C++ Direct2D Matrix transformation mirror
Pergunta
I am currently learning DirectX (SDK of June 2010) and am drawing bitmaps to screen. Now I want to be able to do transformations on these images, and fail to mirror the images along the x- or y- axis.
Before drawing, I am able to set a transformation matrix that will be applied to the drawing operations. Though DirectX is using the D2D1_MATRIX_3x2_F type, according to MSDN, only a 2x2 part of this matrix is used for transformations. For example, the matrix { [1, 0], [0, 1], [0, 0] } is the identity matrix that causes everything to be displayed naturally.

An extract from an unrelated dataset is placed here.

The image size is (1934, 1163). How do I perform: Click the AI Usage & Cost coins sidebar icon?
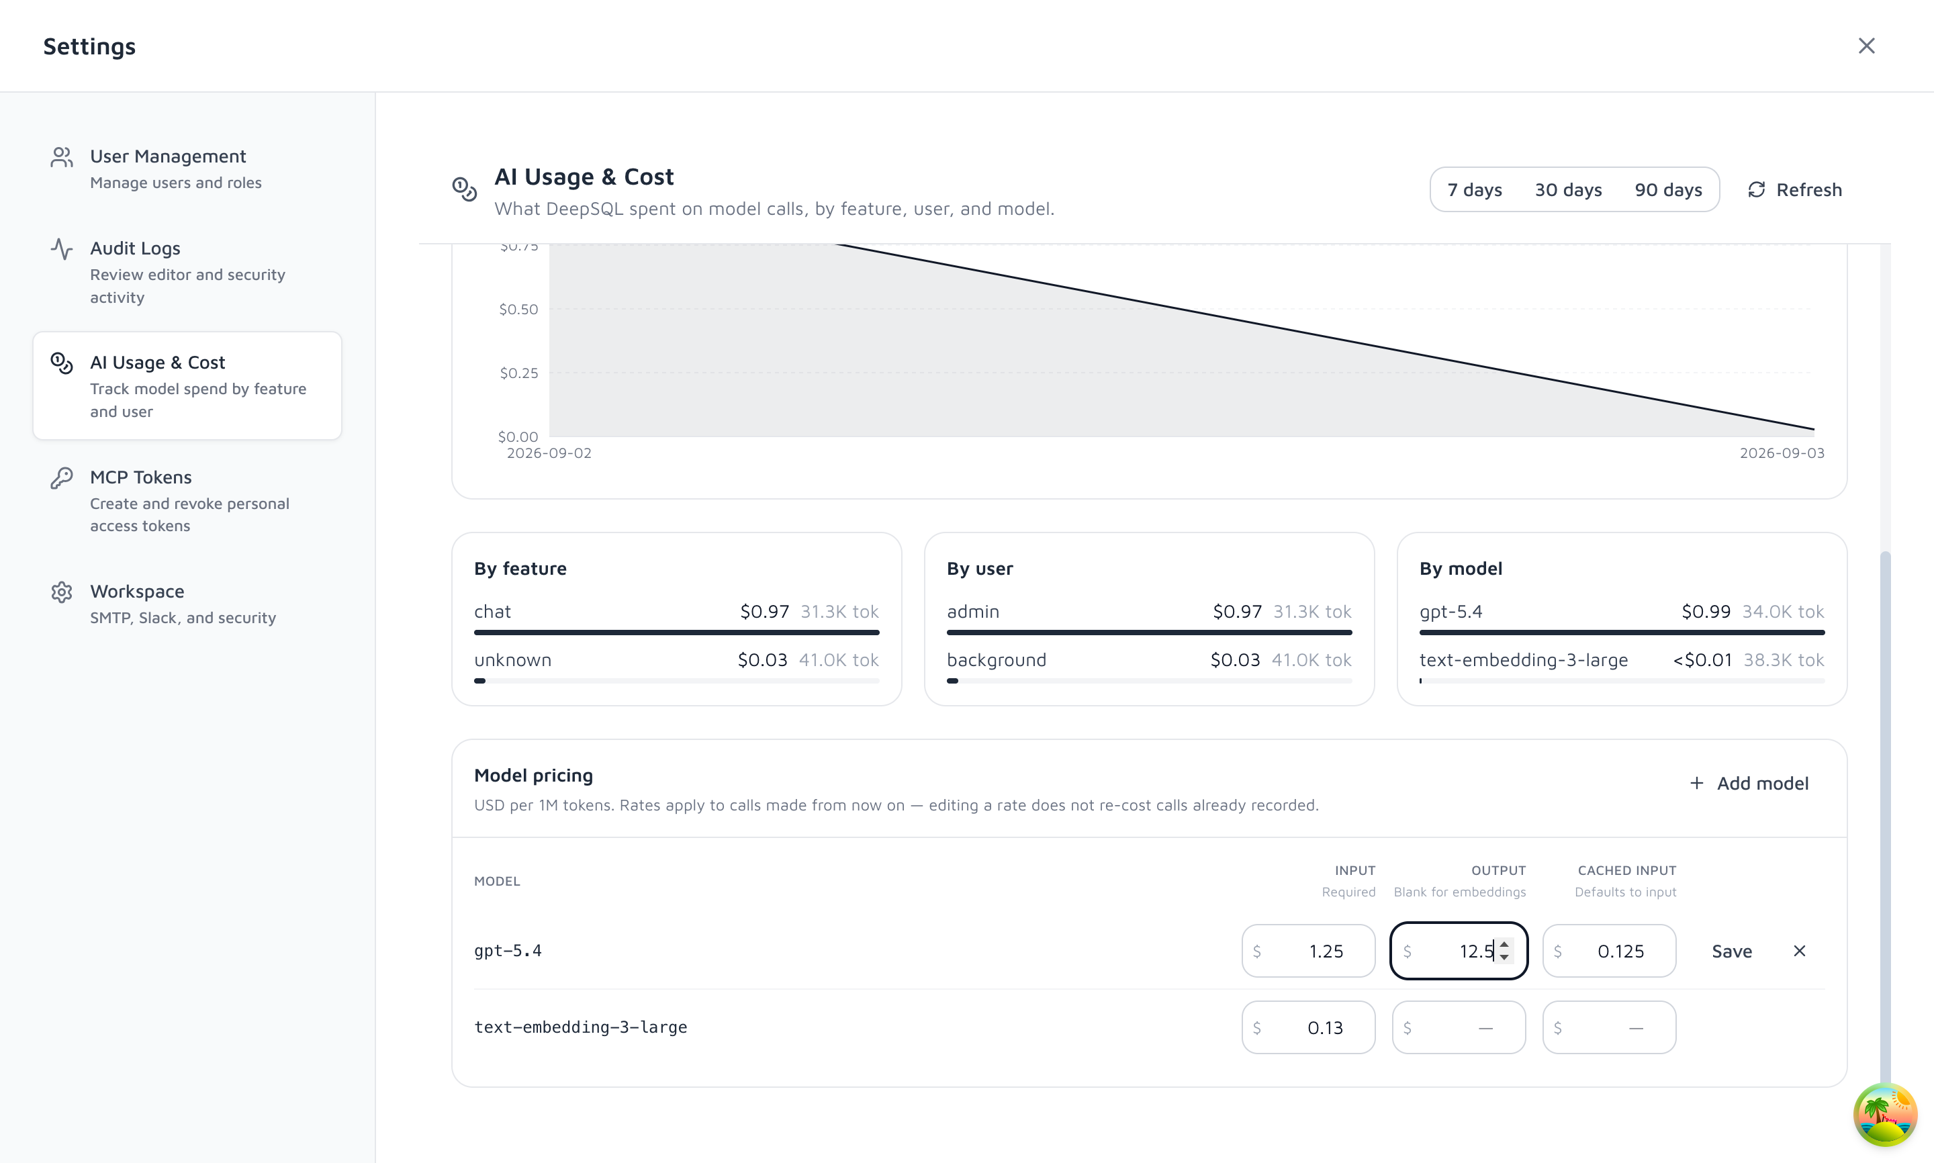pyautogui.click(x=62, y=364)
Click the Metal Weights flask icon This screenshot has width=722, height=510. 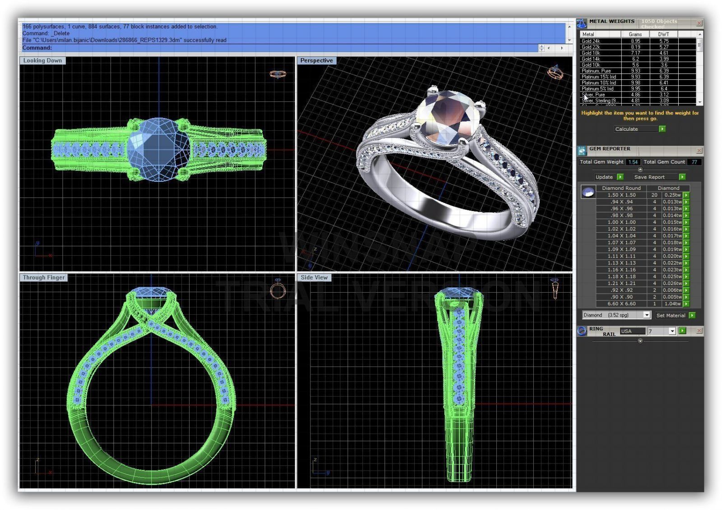coord(582,23)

As I understand it, a matrix transformation to mirror my image along the x-axis should look like this: { [1, 0], [0, -1], [0, 0] }, and along the y-axis it would then be { [-1, 0], [0, 1], [0, 0] }. If I use these matrices for the transformation however, I get a black screen.
The problem for me is, that I am kind of stuck at this point without ideas what this problem could be caused by, or rather whether it is caused by a logical error in the mathematics behind this, or the implementation itself. Unfortunately, I could not find any material on this, besides a one line comment that "mirroring has to be done with matrix transformations" in the header file of the Direct2D RenderTarget.
The source code I am currently using for testing this is:
D2D1_MATRIX_3X2_F m;
m._11 = 1; m._12 = 0;
m._21 = 0; m._22 = -1;
m._31 = 0; m._32 = 0;
m_pDX2DRenderTarget->SetTransform( m );
Solução
I was completely mistaken about the third row of the matrix not being relevant. It is in fact the x-
and y-
offset for the transformation. The reason why I did not see anything after my transformation is that, after applying a mirror, not only the image itself will be mirrored, but also its position on screen.
For example, if I display an image so its top left edge will be at (100, 100)
, after applying the matrix transformation of a x-axis mirror, the top right edge of the image will be at (-100, 100)
. Since this is always out of the rendering area, it will not show.